Türk Milleti ve onun devleti güçlü ise, İslam dünyası da o oranda güçlü ve dünya devletleri için de söz sahibi olabilir ancak… 

Aksı durumda ise, bütün Türk Dünyası ile birlikte İslam Dünyası da sömürgeleşmeye muhatap olmaktadır… Bu durumun farkına varan sömürgeci ülkelerin ilk hedefi tarih boyunca daima Türk Devleti ve Türk Milleti olmuştur… 

Bugün eğer, BM’de ki Ülkelerin büyük çoğunluğu Filistin Bağımsız Devletinin önünü açan kararın altına imzasını atmışsa bunun en önemli gerekçesi karşılarında kararlı bir Türk Devletinin varlığından dolayıdır! 

Tarihi iyi okuyan ve ondan ibret almak isteyenler bu durumu açıkça göreceklerdir.

Amerikan devleti ve onun peyki olmayı seven yâda öyle olmayı politikalarının gereği olarak gören Avrupa Devletleri, biliniz ki, Türk Devletinin kararlı tutumu karşısında yeni argümanlar geliştirmekten imtina etmeyeceklerdir! 
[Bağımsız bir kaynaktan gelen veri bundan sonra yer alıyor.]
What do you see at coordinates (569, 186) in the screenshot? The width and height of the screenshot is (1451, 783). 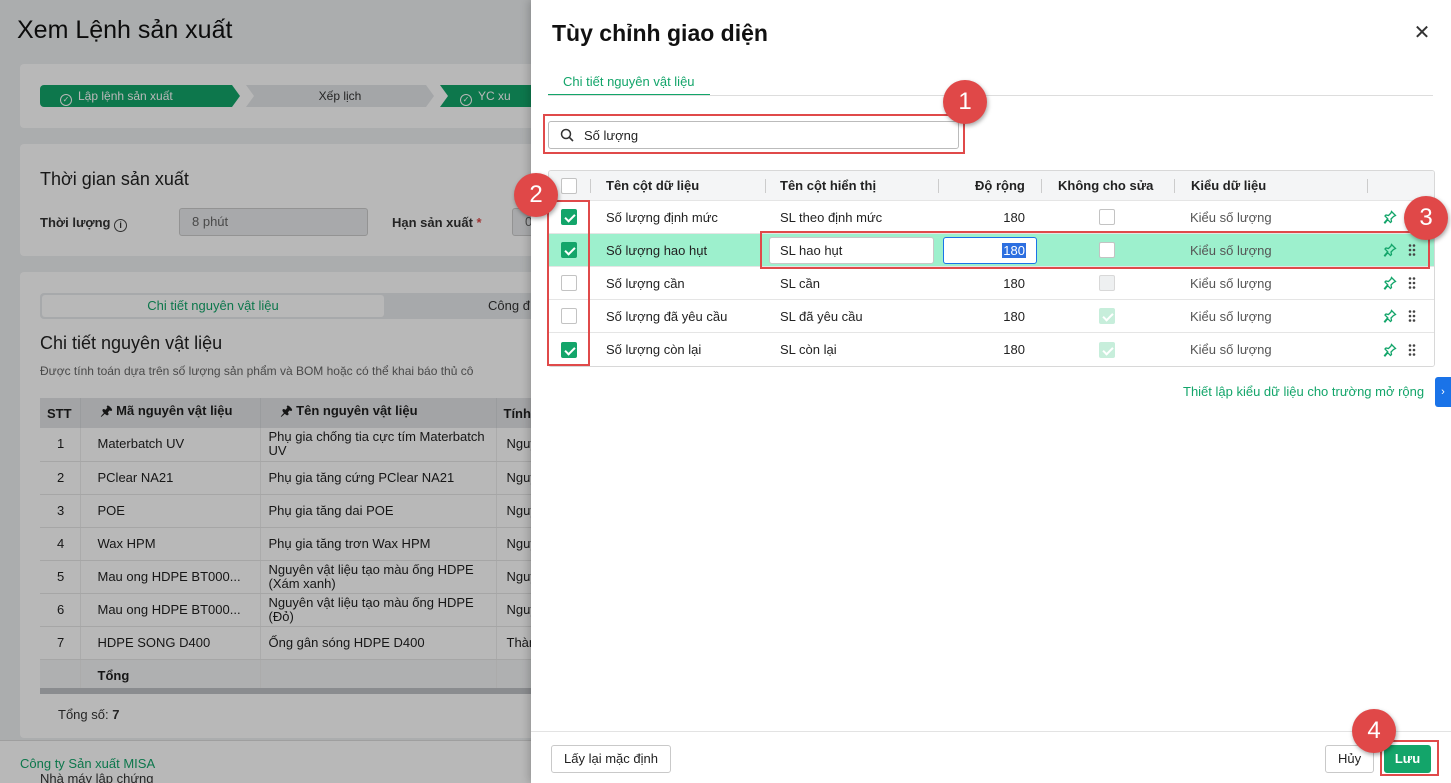 I see `select-all-checkbox` at bounding box center [569, 186].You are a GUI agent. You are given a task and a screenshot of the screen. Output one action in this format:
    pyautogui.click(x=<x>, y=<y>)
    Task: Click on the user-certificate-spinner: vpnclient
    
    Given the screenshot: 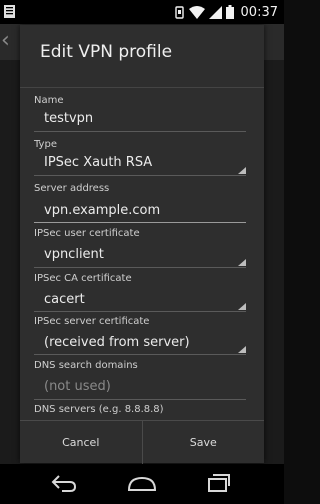 What is the action you would take?
    pyautogui.click(x=74, y=254)
    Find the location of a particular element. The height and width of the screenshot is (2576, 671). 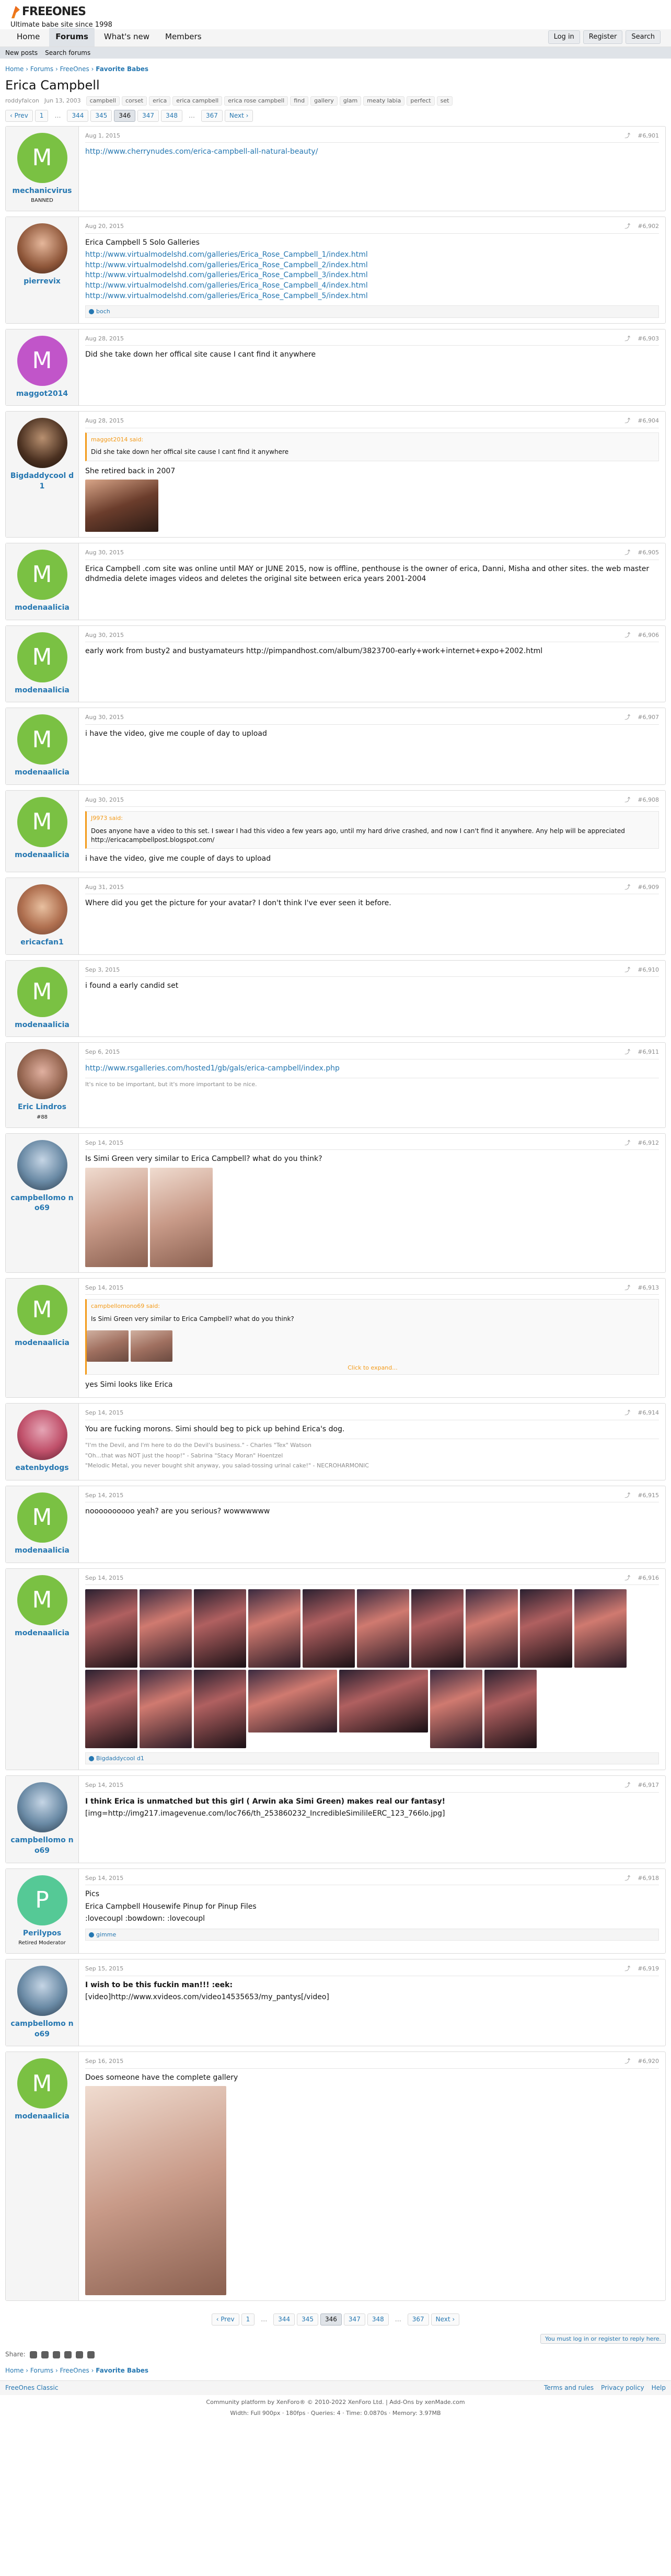

crumb-home: Home is located at coordinates (14, 69).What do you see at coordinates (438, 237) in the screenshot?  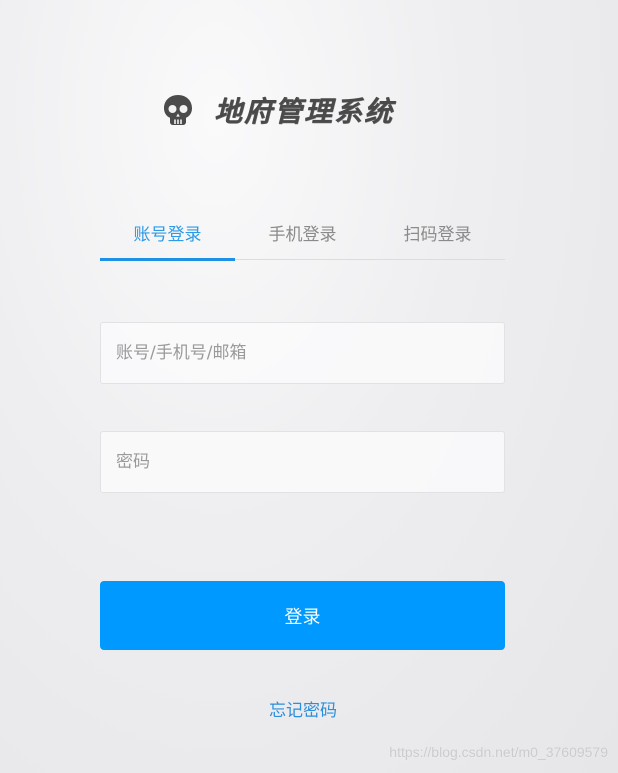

Sürekli ifade ettiğim gibi; Türk Devletini yıkmak ve bölücüler eliyle parçalamak isteyenlerin hedefinde yalnız Türk Devleti değil, İslam Dünyası da vardır… 

Bugün, medyamız, aydınımız, gazetecimiz, sivil toplum örgütlerimiz “ithal ideolojilerin” bu ülkede pazarlayıcıları konumuna gelmişse, bunu çok iyi irdeleyip ona göre gardımızı almamız gerekmektedir.

Birileri tarafından Milletimize özgürlük fikri adı altında sinsi tuzaklar kurulurken bunun taşeronluğunu maalesef içimiz de yaşayan eli kalem tutanlarımız olmaktadır…

 Bizlerin, yanı Türk Milletinin ve Devletinin bekasına inananlarımızın bu oyunlara ve tertiplere karşı durmamız hepimiz için namus ve vicdanı borçtur! 

Düşünebilirsiniz tabii; bu ifadeleri yazmaya neden mecbur kaldım diye!

Ben şahsen, Karadeniz coğrafyasında doğmuş, kişiliğini, milli duruşunu, ideallerini,”milli ülkülerle” yoğurmuş bir kişi olarak, bu ülke coğrafyası etrafında oluşturulan “bölücü niyetlere” ve hain tertiplere karşı kayıtsız kalmanın aslımızı inkârla eş değer olduğuna inanıyorum… 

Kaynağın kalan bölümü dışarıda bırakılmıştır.